The United Kingdom’s abortion law is based on exceptions rather than rights. The 1967 Abortion Act allows registered medical practitioners to perform abortions under specific circumstances. This law did not repeal the preexisting abortion ban but instead amended it. If the necessary conditions are not met, abortion remains a criminal offense under the 1861 Offences against the Person Act, which carries a maximum sentence of life imprisonment.
The permissive nature of the exceptions means that most abortions are accommodated, and the British maintain that abortion is a necessary, albeit regrettable, procedure administered at the discretion of medical professionals. Abortion is permissible before 24 weeks if two registered medical practitioners agree that the pregnancy poses a risk to the physical or mental health of the pregnant woman. After 24 weeks, abortion is allowed only if two practitioners agree that there is a risk to the life of the pregnant woman, or that the child would suffer from physical or mental abnormalities. During the coronavirus pandemic, temporary measures were introduced to allow access to pills inducing early abortions through the tenth week of pregnancy.

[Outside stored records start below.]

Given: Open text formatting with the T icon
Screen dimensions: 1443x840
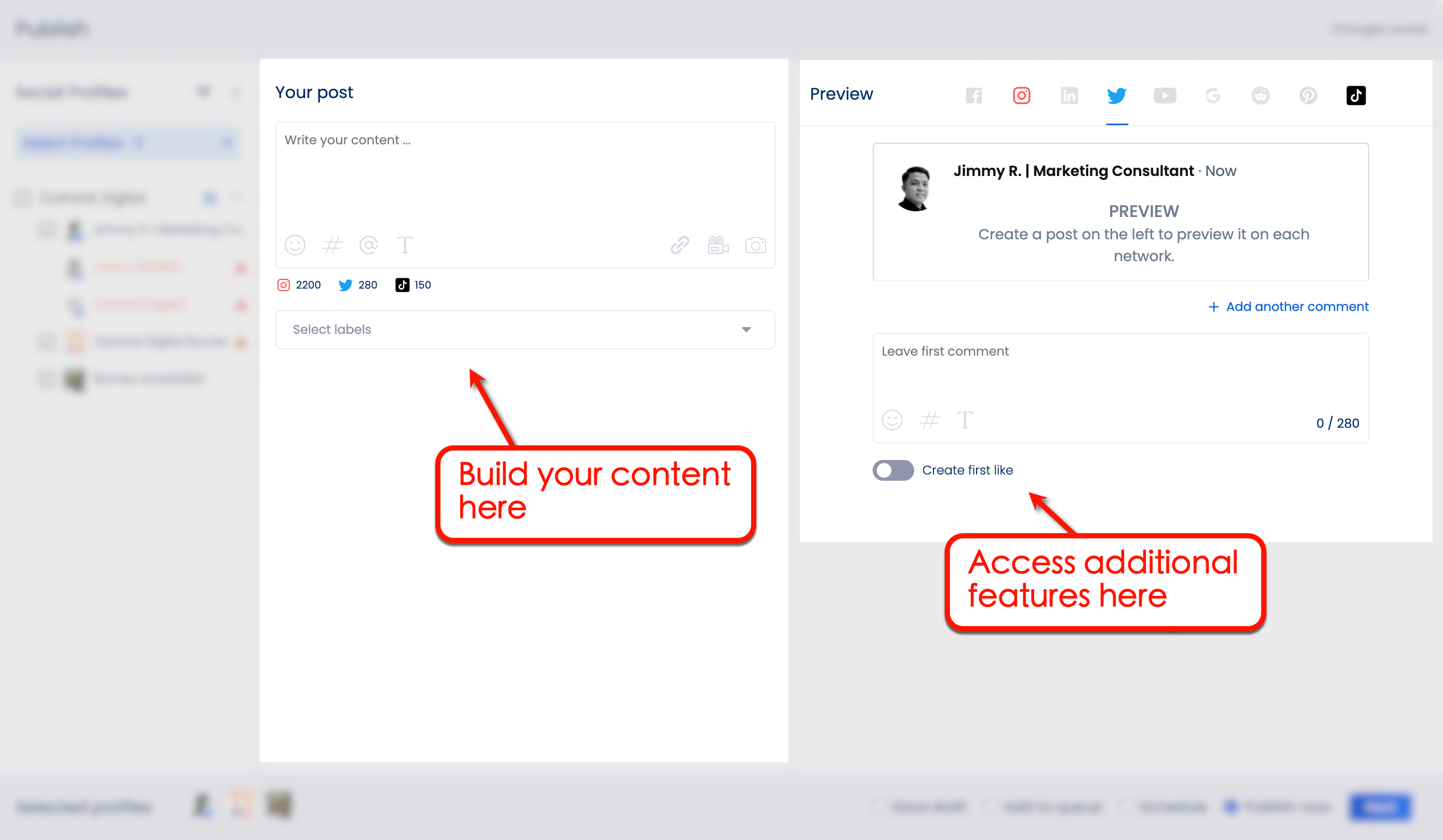Looking at the screenshot, I should [406, 245].
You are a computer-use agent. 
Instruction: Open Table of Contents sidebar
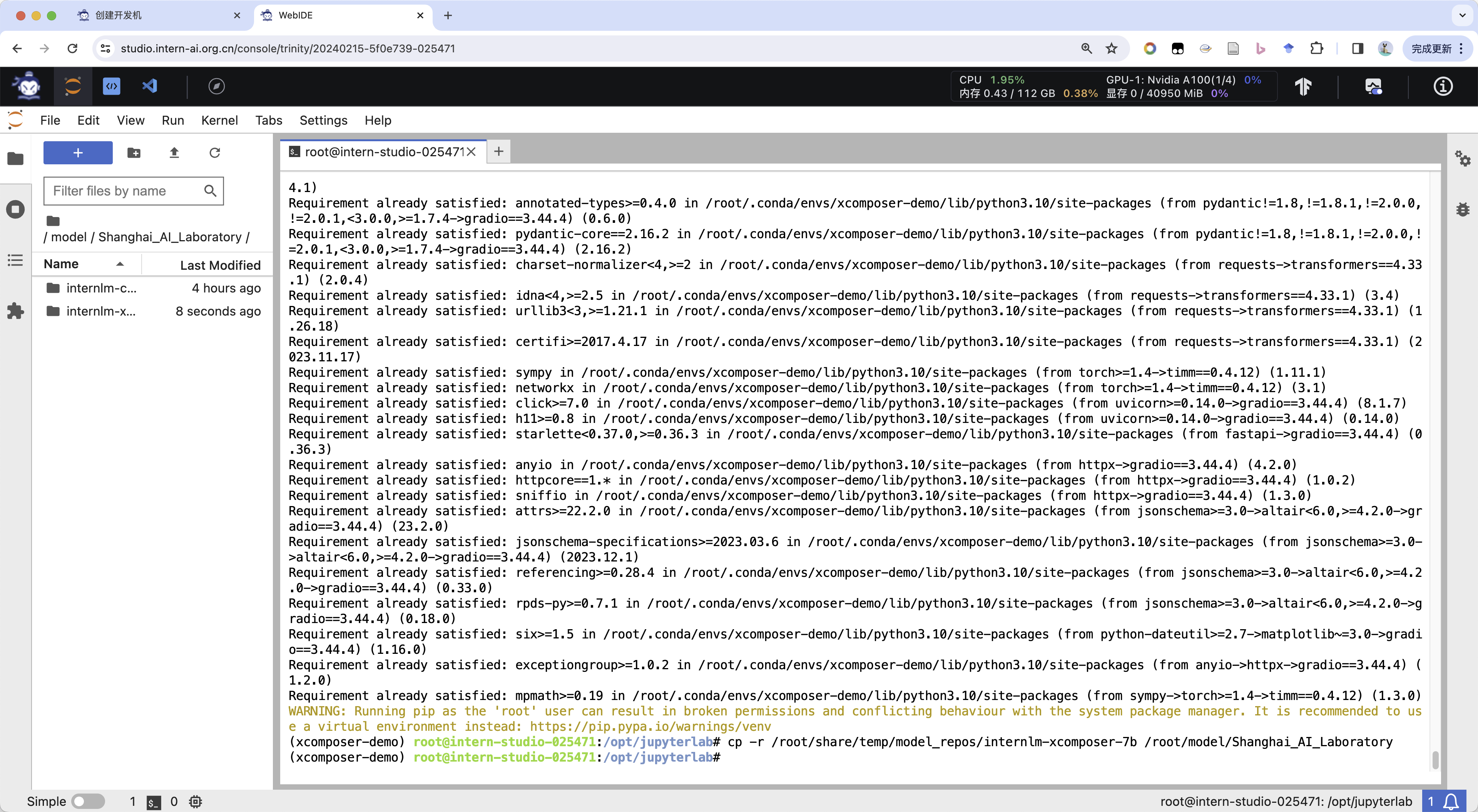coord(15,261)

However, there are risks associated with this, including the physical risk of an undiagnosed ectopic pregnancy and the psychological risk of coercion by a partner or family member. There is also a legal risk of making a false statement about the trimester of the pregnancy. Carla Foster was convicted of “child destruction” after consuming abortifacient drugs provided by the National Health Service, which resulted in the death of her daughter, Lily. Foster told medical staff that she was unaware she was pregnant, then later told police that she had legally obtained the drugs without knowing how advanced her pregnancy was. She was sentenced to 28 months’ imprisonment but will serve only half of that sentence in custody.
The sentence has sparked outrage and calls for full decriminalization of abortion, with many arguing that Foster is vulnerable and in need of compassion. However, the same extreme distress that led Foster to seek a late-term abortion is also present in cases of infanticide, such as the case of Paris Mayo, who killed her newborn to conceal her pregnancy. The question being debated is not whether abortion should be legal in all nine months of pregnancy, as it already is, but whether it should be regulated by medical professionals or effectively deregulated under decriminalization.
Justice Pepperall, who sentenced Foster, deemed a letter he received from various British medical authorities on Foster’s behalf to be inappropriate, stating that his job is to apply the law, and changing the law is Parliament’s job. Regulating abortion to avoid situations like Foster’s is supposedly Parliament’s job as well.